People who only exercise at weekends are 30% less likely to die early
Adults are advised to do 150 minutes of moderate workout each week to stay fit
Exercising just once or twice a week in middle-age slashes the risk of an early death, a major study has found.
‘Weekend warriors’ – those who are too busy to keep fit during the week – reduce their risk of dying from any cause by 30 per cent.
While those who make time to attend the gym or go for a jog each day only reap an extra five per cent benefit.
The findings, based on health data from more than 63,000 British adults, offers hope to the many adults in their 40s, 50s and 60s who exercise on Saturdays and Sundays.
The British Health Service (NHS) and World Health Organisation recommend people each week do at least 150 minutes of moderate exercise such as cycling, walking or gardening, or 75 minutes of vigorous exercise such as running.
But the new study suggests that as long as people exercise at least once a week, even if they do not hit these targets, their chance of an early death is significantly reduced.
Those who do the full allocation of recommended exercise tend to be even healthier – but of these people it makes very little difference if they cram it all into one or two sessions or split it up into daily sessions.
The new study, by researchers at Loughborough University, Harvard Medical School in the United States (U.S.), and Sydney University in Australia, suggests cramming weekly exercise into just one or two sessions is almost as good as exercising more regularly.
The team, whose results are published in the JAMA Internal Medicine journal, tracked people over the age of 40 for an average nine years.

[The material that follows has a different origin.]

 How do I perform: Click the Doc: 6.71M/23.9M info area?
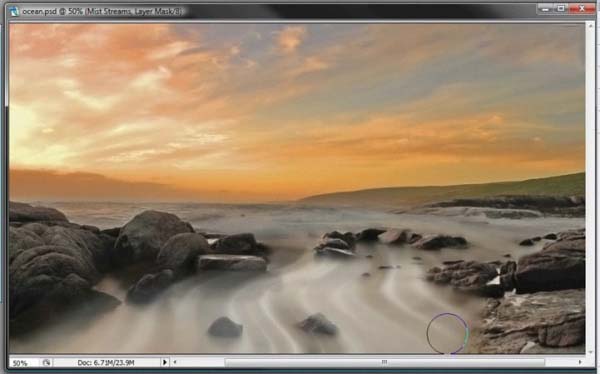click(106, 363)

They found people who exercised regularly – defined as more than three times a week – were 35 per cent less likely to die from any cause in the study period than those who were completely inactive.
‘Weekend warriors’ – those who exercised once or twice a week and still hit the guidelines – were 30 per cent less likely than inactive people to die.
Those who exercised one or twice a week, but did not hit the guidelines, were 34 per cent less like to die. When they analysed deaths broken up according to specific diseases, the team found similar trends.
Compared with those who do no exercise, regular exercisers reduced their risk of death from cancer by 21 per cent, weekend warriors by 18 per cent, and those who exercised at least once a week but did not hit the target by 17 per cent.
Looking at deaths from cardiovascular disease, regular exercisers were 41 per cent less likely to die, weekend warriors 40 per cent less and those who exercised but did not hit targets also 40 per cent less.
A particularly encouraging finding was that a physical activity frequency as low as one or two sessions per week was associated with lower mortality risks, even in the insufficiently active.